> _GOAL OF THE EXERCISE_: Every record here needs to be written out again exactly.

> _EXCERPTED RECORDS_:

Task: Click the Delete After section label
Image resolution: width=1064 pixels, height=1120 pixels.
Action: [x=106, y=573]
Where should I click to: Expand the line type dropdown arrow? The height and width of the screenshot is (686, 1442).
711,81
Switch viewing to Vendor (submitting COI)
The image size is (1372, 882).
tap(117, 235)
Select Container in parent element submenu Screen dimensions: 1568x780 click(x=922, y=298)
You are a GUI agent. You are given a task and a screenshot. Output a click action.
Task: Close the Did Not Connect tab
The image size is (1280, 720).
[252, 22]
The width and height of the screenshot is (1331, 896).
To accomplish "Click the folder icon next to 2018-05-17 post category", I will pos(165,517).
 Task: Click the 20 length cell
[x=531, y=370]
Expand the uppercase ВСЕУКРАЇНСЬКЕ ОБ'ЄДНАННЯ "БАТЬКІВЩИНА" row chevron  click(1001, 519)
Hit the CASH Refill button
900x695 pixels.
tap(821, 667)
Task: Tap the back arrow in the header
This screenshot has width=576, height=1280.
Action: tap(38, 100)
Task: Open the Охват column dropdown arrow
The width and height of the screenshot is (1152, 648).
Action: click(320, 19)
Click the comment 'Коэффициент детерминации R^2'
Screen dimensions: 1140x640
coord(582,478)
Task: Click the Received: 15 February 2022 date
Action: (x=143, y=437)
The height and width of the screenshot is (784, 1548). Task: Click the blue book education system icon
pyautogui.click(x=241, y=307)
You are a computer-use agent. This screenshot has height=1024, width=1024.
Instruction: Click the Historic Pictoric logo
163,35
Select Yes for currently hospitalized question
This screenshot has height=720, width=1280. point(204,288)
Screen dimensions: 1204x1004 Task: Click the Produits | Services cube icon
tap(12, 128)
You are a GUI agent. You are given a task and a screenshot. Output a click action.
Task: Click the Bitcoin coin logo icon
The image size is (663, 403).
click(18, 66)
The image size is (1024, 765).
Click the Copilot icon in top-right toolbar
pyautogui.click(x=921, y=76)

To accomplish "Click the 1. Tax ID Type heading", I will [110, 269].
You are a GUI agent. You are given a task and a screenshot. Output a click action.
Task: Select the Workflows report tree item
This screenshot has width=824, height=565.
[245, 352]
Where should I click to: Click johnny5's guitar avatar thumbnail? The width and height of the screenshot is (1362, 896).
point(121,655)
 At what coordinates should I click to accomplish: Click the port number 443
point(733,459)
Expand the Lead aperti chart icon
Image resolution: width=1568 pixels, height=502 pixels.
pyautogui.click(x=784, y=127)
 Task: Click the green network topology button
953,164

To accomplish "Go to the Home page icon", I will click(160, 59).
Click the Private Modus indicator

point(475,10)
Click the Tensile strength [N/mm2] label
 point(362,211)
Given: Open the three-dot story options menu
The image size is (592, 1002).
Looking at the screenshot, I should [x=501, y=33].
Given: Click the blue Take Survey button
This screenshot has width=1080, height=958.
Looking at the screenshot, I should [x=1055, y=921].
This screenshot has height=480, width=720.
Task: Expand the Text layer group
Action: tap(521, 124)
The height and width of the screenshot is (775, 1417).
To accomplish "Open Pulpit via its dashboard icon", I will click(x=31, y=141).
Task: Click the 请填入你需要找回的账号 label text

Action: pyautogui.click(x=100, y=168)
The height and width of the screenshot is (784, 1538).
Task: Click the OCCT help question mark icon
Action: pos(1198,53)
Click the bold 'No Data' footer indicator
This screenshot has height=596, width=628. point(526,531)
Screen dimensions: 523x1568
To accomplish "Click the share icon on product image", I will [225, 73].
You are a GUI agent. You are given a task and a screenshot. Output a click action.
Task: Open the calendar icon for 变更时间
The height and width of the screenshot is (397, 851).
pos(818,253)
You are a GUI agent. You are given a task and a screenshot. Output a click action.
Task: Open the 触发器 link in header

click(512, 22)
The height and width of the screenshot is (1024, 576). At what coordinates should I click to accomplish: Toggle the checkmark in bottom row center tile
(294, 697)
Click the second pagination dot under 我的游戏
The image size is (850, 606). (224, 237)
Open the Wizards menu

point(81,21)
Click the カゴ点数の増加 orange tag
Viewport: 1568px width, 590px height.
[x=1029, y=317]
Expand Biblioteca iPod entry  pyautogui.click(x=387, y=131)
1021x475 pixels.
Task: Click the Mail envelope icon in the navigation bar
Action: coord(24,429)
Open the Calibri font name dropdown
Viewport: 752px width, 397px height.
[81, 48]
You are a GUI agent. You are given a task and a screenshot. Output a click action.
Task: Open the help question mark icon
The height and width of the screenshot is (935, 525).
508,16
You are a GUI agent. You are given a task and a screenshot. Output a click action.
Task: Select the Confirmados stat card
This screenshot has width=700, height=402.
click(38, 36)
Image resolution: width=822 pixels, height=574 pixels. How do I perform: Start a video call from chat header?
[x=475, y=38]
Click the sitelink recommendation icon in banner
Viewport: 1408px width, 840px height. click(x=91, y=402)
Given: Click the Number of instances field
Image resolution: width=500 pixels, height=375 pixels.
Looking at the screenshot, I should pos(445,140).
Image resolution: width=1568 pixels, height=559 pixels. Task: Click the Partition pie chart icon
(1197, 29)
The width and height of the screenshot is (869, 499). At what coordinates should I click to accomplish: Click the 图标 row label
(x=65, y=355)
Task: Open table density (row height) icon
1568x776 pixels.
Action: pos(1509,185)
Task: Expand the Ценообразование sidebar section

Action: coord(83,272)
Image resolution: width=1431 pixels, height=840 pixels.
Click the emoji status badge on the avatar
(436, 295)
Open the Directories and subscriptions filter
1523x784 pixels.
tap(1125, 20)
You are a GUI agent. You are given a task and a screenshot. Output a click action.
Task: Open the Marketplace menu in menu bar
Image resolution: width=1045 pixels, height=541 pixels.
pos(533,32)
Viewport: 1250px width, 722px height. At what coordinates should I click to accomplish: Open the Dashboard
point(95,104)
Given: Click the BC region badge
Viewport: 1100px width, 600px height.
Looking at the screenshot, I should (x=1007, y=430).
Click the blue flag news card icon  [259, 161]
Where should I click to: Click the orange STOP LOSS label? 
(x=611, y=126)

> _TASK RESPONSE_:
Task: Click the Delete After section label
Image resolution: width=1064 pixels, height=1120 pixels.
Action: [x=106, y=573]
Where should I click to: Expand the line type dropdown arrow? The height and width of the screenshot is (686, 1442).
711,81
Switch viewing to Vendor (submitting COI)
The image size is (1372, 882).
tap(117, 235)
Select Container in parent element submenu Screen dimensions: 1568x780 click(x=922, y=298)
You are a GUI agent. You are given a task and a screenshot. Output a click action.
Task: Close the Did Not Connect tab
The image size is (1280, 720).
[252, 22]
The width and height of the screenshot is (1331, 896).
To accomplish "Click the folder icon next to 2018-05-17 post category", I will pos(165,517).
 Task: Click the 20 length cell
[x=531, y=370]
Expand the uppercase ВСЕУКРАЇНСЬКЕ ОБ'ЄДНАННЯ "БАТЬКІВЩИНА" row chevron  click(1001, 519)
Hit the CASH Refill button
900x695 pixels.
tap(821, 667)
Task: Tap the back arrow in the header
This screenshot has width=576, height=1280.
Action: tap(38, 100)
Task: Open the Охват column dropdown arrow
The width and height of the screenshot is (1152, 648).
Action: click(320, 19)
Click the comment 'Коэффициент детерминации R^2'
Screen dimensions: 1140x640
coord(582,478)
Task: Click the Received: 15 February 2022 date
Action: (x=143, y=437)
The height and width of the screenshot is (784, 1548). Task: Click the blue book education system icon
pyautogui.click(x=241, y=307)
You are a computer-use agent. This screenshot has height=1024, width=1024.
Instruction: Click the Historic Pictoric logo
163,35
Select Yes for currently hospitalized question
This screenshot has height=720, width=1280. point(204,288)
Screen dimensions: 1204x1004 Task: Click the Produits | Services cube icon
tap(12, 128)
You are a GUI agent. You are given a task and a screenshot. Output a click action.
Task: Click the Bitcoin coin logo icon
The image size is (663, 403).
click(18, 66)
The image size is (1024, 765).
Click the Copilot icon in top-right toolbar
pyautogui.click(x=921, y=76)

To accomplish "Click the 1. Tax ID Type heading", I will [110, 269].
You are a GUI agent. You are given a task and a screenshot. Output a click action.
Task: Select the Workflows report tree item
This screenshot has width=824, height=565.
[245, 352]
Where should I click to: Click johnny5's guitar avatar thumbnail? The width and height of the screenshot is (1362, 896).
point(121,655)
 At what coordinates should I click to accomplish: Click the port number 443
point(733,459)
Expand the Lead aperti chart icon
Image resolution: width=1568 pixels, height=502 pixels.
pyautogui.click(x=784, y=127)
 Task: Click the green network topology button
953,164

To accomplish "Go to the Home page icon", I will click(160, 59).
Click the Private Modus indicator

point(475,10)
Click the Tensile strength [N/mm2] label
 point(362,211)
Given: Open the three-dot story options menu
The image size is (592, 1002).
Looking at the screenshot, I should [x=501, y=33].
Given: Click the blue Take Survey button
This screenshot has width=1080, height=958.
Looking at the screenshot, I should [x=1055, y=921].
This screenshot has height=480, width=720.
Task: Expand the Text layer group
Action: tap(521, 124)
The height and width of the screenshot is (775, 1417).
To accomplish "Open Pulpit via its dashboard icon", I will click(x=31, y=141).
Task: Click the 请填入你需要找回的账号 label text

Action: pyautogui.click(x=100, y=168)
The height and width of the screenshot is (784, 1538).
Task: Click the OCCT help question mark icon
Action: pos(1198,53)
Click the bold 'No Data' footer indicator
This screenshot has height=596, width=628. point(526,531)
Screen dimensions: 523x1568
To accomplish "Click the share icon on product image", I will [225, 73].
You are a GUI agent. You are given a task and a screenshot. Output a click action.
Task: Open the calendar icon for 变更时间
The height and width of the screenshot is (397, 851).
pos(818,253)
You are a GUI agent. You are given a task and a screenshot. Output a click action.
Task: Open the 触发器 link in header

click(512, 22)
The height and width of the screenshot is (1024, 576). At what coordinates should I click to accomplish: Toggle the checkmark in bottom row center tile
(294, 697)
Click the second pagination dot under 我的游戏
The image size is (850, 606). (224, 237)
Open the Wizards menu

point(81,21)
Click the カゴ点数の増加 orange tag
Viewport: 1568px width, 590px height.
[x=1029, y=317]
Expand Biblioteca iPod entry  pyautogui.click(x=387, y=131)
1021x475 pixels.
Task: Click the Mail envelope icon in the navigation bar
Action: coord(24,429)
Open the Calibri font name dropdown
Viewport: 752px width, 397px height.
[81, 48]
You are a GUI agent. You are given a task and a screenshot. Output a click action.
Task: Open the help question mark icon
The height and width of the screenshot is (935, 525).
508,16
You are a GUI agent. You are given a task and a screenshot. Output a click action.
Task: Select the Confirmados stat card
This screenshot has width=700, height=402.
click(38, 36)
Image resolution: width=822 pixels, height=574 pixels. How do I perform: Start a video call from chat header?
[x=475, y=38]
Click the sitelink recommendation icon in banner
Viewport: 1408px width, 840px height. click(x=91, y=402)
Given: Click the Number of instances field
Image resolution: width=500 pixels, height=375 pixels.
Looking at the screenshot, I should pos(445,140).
Image resolution: width=1568 pixels, height=559 pixels. Task: Click the Partition pie chart icon
(1197, 29)
The width and height of the screenshot is (869, 499). At what coordinates should I click to accomplish: Click the 图标 row label
(x=65, y=355)
Task: Open table density (row height) icon
1568x776 pixels.
Action: pos(1509,185)
Task: Expand the Ценообразование sidebar section

Action: coord(83,272)
Image resolution: width=1431 pixels, height=840 pixels.
Click the emoji status badge on the avatar
(436, 295)
Open the Directories and subscriptions filter
1523x784 pixels.
tap(1125, 20)
You are a GUI agent. You are given a task and a screenshot. Output a click action.
Task: Open the Marketplace menu in menu bar
Image resolution: width=1045 pixels, height=541 pixels.
pos(533,32)
Viewport: 1250px width, 722px height. At what coordinates should I click to accomplish: Open the Dashboard
point(95,104)
Given: Click the BC region badge
Viewport: 1100px width, 600px height.
Looking at the screenshot, I should (x=1007, y=430).
Click the blue flag news card icon  [259, 161]
Where should I click to: Click the orange STOP LOSS label? 
(x=611, y=126)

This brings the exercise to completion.